- Born: 26 December 1960 (age 65)
- Allegiance: Sri Lanka
- Branch: Sri Lanka Army
- Service years: 1980–2015
- Rank: Major General
- Unit: Gajaba Regiment
- Commands: Chief of Staff of the Army, , General Officer Commanding, 56 Division General Officer Commanding, 57 Division, Commander of Special Forces Brigade,
- Conflicts: Eelam War I, Eelam War II, Eelam War III, Eelam War IV, Sri Lankan Civil War
- Awards: Weera Wickrama Vibhushanaya Rana Wickrama Padakkama Rana Sura Padakkama Uttama Seva Padakkama
- Other work: Deputy Chief of Mission to the Sri Lanka Embassy in Berlin

= Jagath Dias =

Sri Lankan general

Major General Jagath Dias, WWV, RWP, RSP, VSV, USP (born December 26, 1960) was a Sri Lankan general, who served as the Chief of Staff of the Sri Lanka Army. He was the General Officer Commanding, 57 Division and 56 Division. He was the Sri Lankan Deputy Ambassador to Germany, Switzerland and the Vatican.

==Education ==
Educated at Ananda College, he is a graduate of the National Defence College, India.

== Military career ==
Dias enlisted in the army after completing his schooling on 11 August 1980 undergoing officer training at the Sri Lanka Military Academy at Diyatalawa; and commissioned to the 1 Vijayabahu Infantry Regiment as a Second Lieutenant on 27 February 1982. Afterwards he received an Inter Regimental transfer to Gajaba Regiment and went on to serve as the Commanding Officer of the 10th Gajaba Battalion and later served the Officiating Commandant at the Regimental Headquarters of the Gajaba Regiment. He was promoted to the ranks of captain in 1986, major in 1994, lieutenant colonel in 1995 and had undertaken the Young Officers' Course, Senior Command Course, MCC Course, CIMIC Course and the Senior Crisis Management Seminar.

In 2000 he was promoted to colonel and was appointed Officiating Commander of Special Forces Brigade and Officiating Commander, 516 Brigade till 2001. In 2001 he was appointed Officiating Inspector Infantry, Army Headquarters till 2003. He was promoted to brigadier in 2005 and major general on 18 February 2008.

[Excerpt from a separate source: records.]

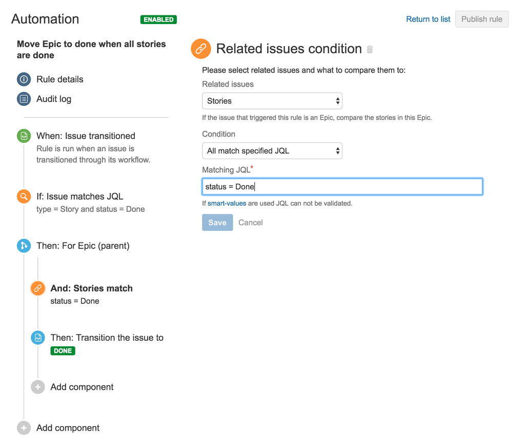This screenshot has height=441, width=512.
Task: Select Rule details in the sidebar
Action: tap(23, 79)
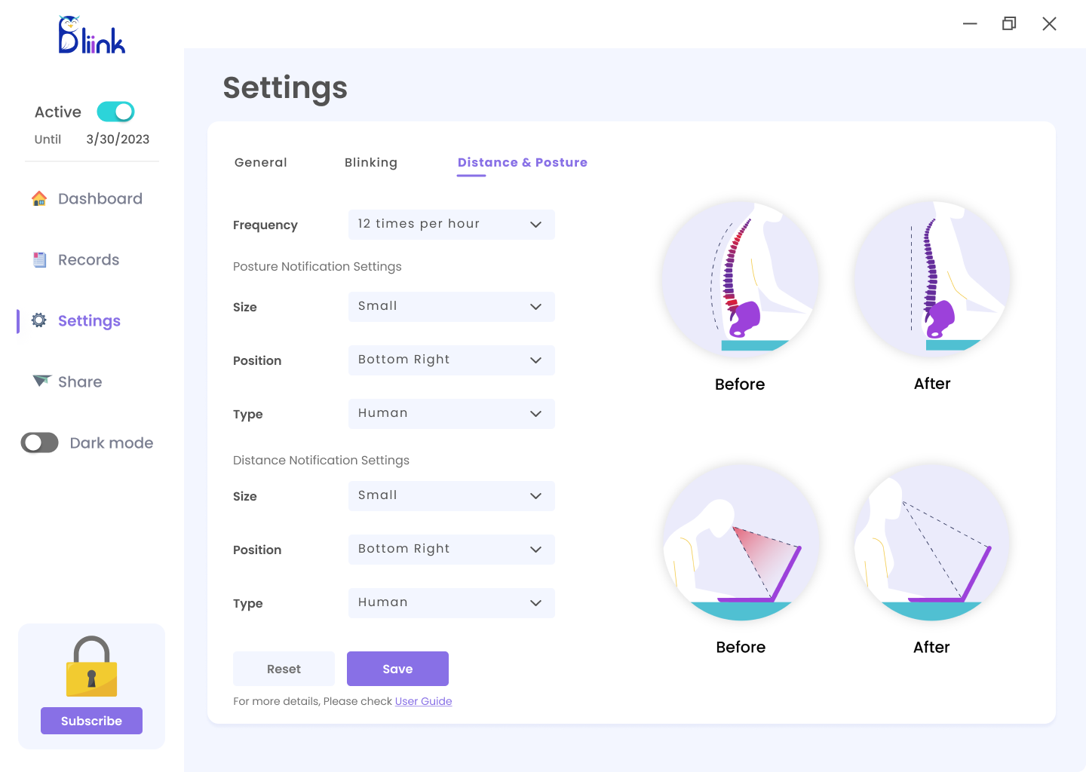Open the User Guide link

423,701
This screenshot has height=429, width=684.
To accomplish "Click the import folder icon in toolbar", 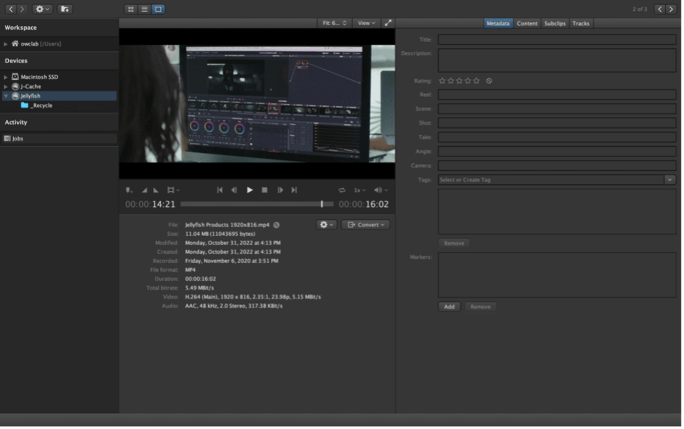I will [64, 9].
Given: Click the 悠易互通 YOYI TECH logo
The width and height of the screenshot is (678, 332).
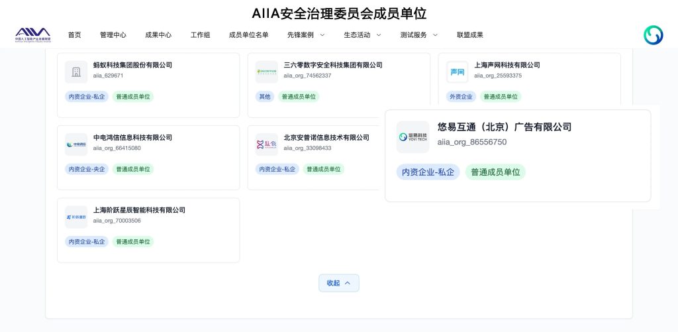Looking at the screenshot, I should click(x=412, y=137).
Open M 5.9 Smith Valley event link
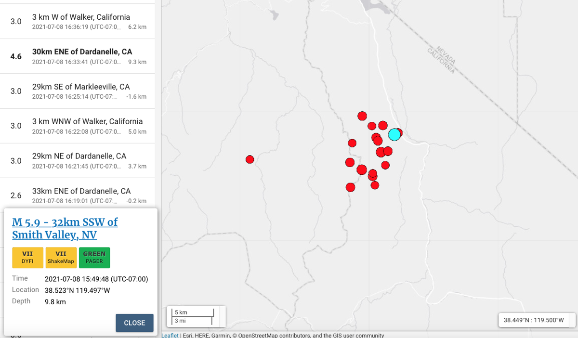Screen dimensions: 578x338 coord(65,228)
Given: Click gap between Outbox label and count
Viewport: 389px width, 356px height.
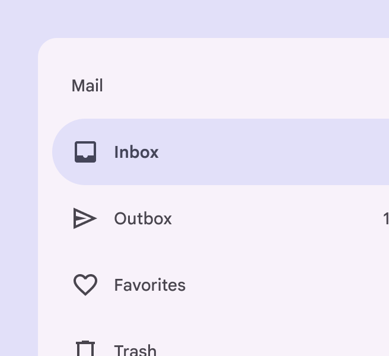Looking at the screenshot, I should pos(276,219).
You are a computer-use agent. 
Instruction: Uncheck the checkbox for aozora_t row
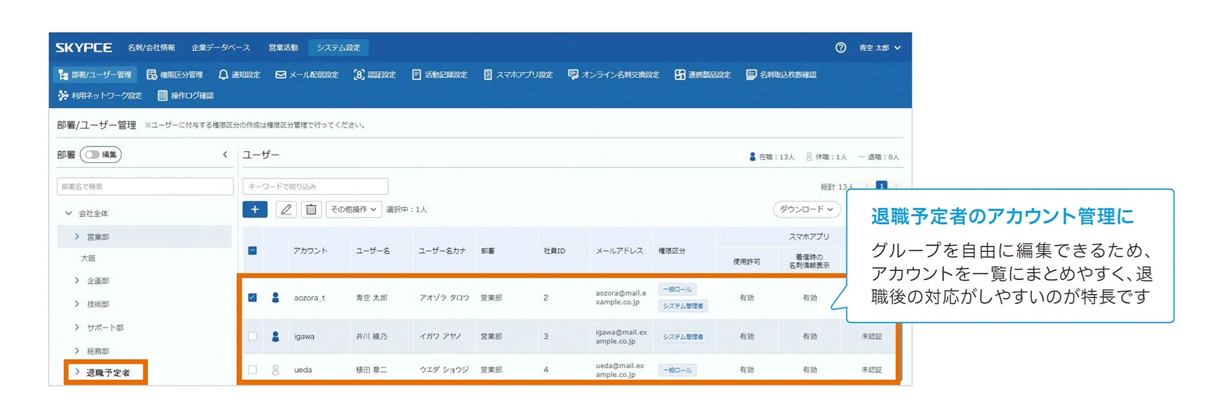[252, 298]
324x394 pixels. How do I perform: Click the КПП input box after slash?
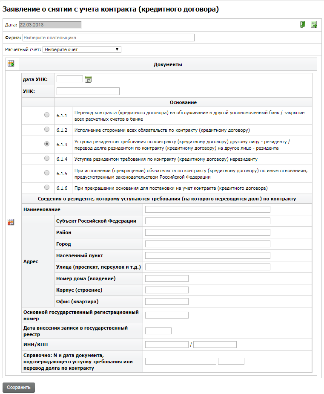215,345

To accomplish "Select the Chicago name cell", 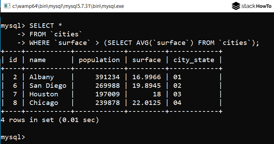I will [x=43, y=103].
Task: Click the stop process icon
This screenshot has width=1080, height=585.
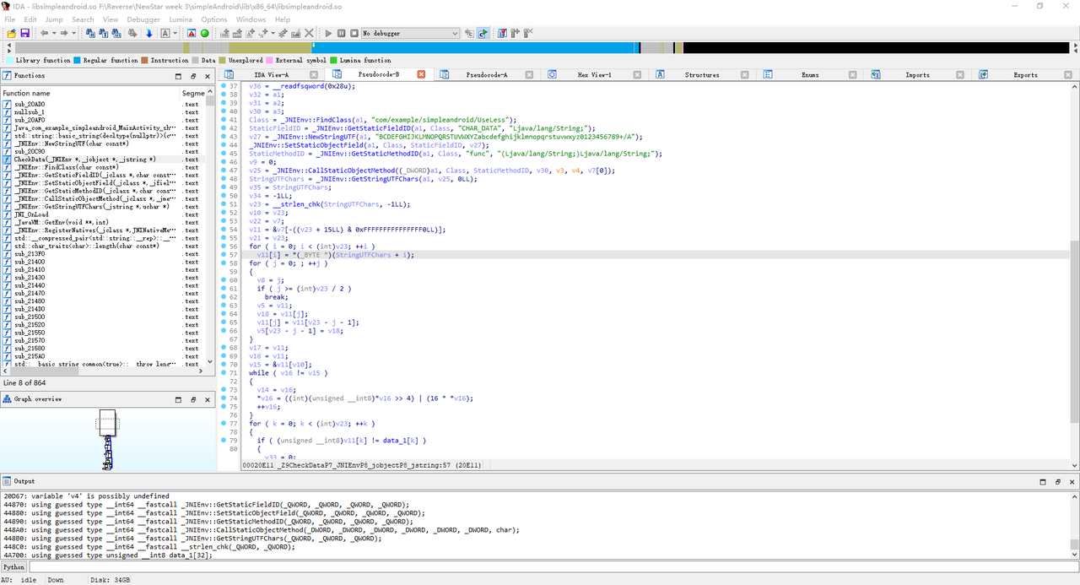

During his military career he held many appointments. The include; Adjutant General (2012–2014), Deputy Chief of Mission to the Sri Lanka Embassy in Berlin (2009–2011), General Officer Commanding 57 Division (2007–2009), General Officer Commanding 56 Division (2006–2007), Commander 233 Brigade (2005–2006), Commandant, Infantry Training Centre, Officiating Commander for 534 Brigade (2003–2004), Officiating Inspector Infantry, Army Headquarters (2001–2003), Officiating Commander, 516 Brigade (2000–2001), Coordinating Officer Ariyalai, Officiating Commander, 551 Brigade, Commander 553 Brigade, Officiating Colonel GS, Directorate of Operations, Army Headquarters, Officiating Commandant Gajaba Regiment Regimental Headquarters, Commanding Officer, 10 Gajaba Regiment and many other appointments.

Foreign assignments reported by the military include: Pakistan,
Qatar, Oman, US, India, Czech Republic, Turkey, China, Russian Federation,
Australia, Germany & South Korea.

If a nation forgets its past it is certainly not focused to face the future
— Jagath Dias

| Year | Position Held |
|---|---|
| 2000 | Officiating Commander of Special Forces Brigade |
| 2000-2001 | Officiating Commander, 516 Brigade |
| 2001-2003 | Officiating Inspector Infantry, Army Headquarters |
| 2003-2004 | Commandant, Infantry Training Center, Officiating Commander, 534 Brigade |
| 2005-2006 | Commander 233 Brigade (note: this is during the final war in the East) |
| 2006-2007 | General Officer Commanding 56 Division |
| 2007 Feb | 57 Division created (consisting of 571, 572, 573 Brigades and then in October 2008 the 574 Brigade was added) |
| 2007-2009 | Appointed General Officer Commanding 57 Division |
| 2009-2011 | Deputy Chief of Mission to the Sri Lanka Embassy in Berlin (Also accredited to Switzerland and the Vatican) |
| 2012–2014 | Adjutant General for the Sri Lankan Army |
| 2014 Jan | Security Force Commander Mullaitivu |
| 2015-2016 | 46th Chief of Staff of the Army |

General Jagath Dias led the 57 Division; he did a tremendous task because it was his responsibility to regain Kilinochchi. He was there from the very beginning of the Humanitarian Operations till the very last minute.
— Gotabhaya Rajapaksa

==Family==
He is married to Sharanki and they have two sons and a daughter.